7/10
Gritty
14 February 2005
A dated but still very effective 'kitchen sink' drama in the wake of Alan Sillitoe's Saturday NIGHT AND Sunday MORNING two years earlier.Sillitoe again sets it in his native Nottingham,although the main performers involved,Tom Courtneay(Hull)and James Bolam(Sunderland) are clearly from Northern England and not the East Midlands and do nothing to disguise their native accents.

The film is told mainly in flashback,with Colin Smith(Courtneay)thinking over his depressing life while serving time in Borstal for a robbery;his only real strength is running,and a sympathetic warden(Michael Redgrave)encourages the youth to better himself.

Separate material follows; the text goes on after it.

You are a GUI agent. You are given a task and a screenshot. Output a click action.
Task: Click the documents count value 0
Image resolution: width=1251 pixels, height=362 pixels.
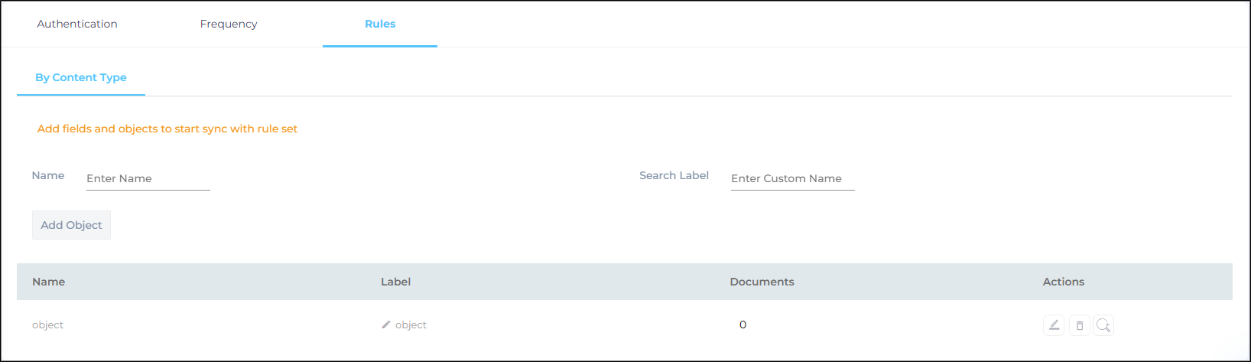click(742, 324)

The film is basically about a working-class rebel and his battles with authority(i.e. the police,bosses,borstal,etc.),a new and refreshing concept at the time,but somewhat done scores of times over four decades later.Still,the bleak,dismal atmosphere is accurately caught by cinematographer Walter Lassally,quirkily directed by Tony Richardson(several scenes in the film are momentarily speeded up,providing some humour amongst the grimness)and well-acted.The final race sequence is somewhat ambiguous;why does Colin behave as he did? The ultimate rebellion against the establishment or as a acceptance of the dull,ordinary life he will lead? The cast has some interesting names before they made it big on UK TV;Bolam,John Thaw,and Arthur Mullard,whose bluff cockney tones are absent here due to dubbing.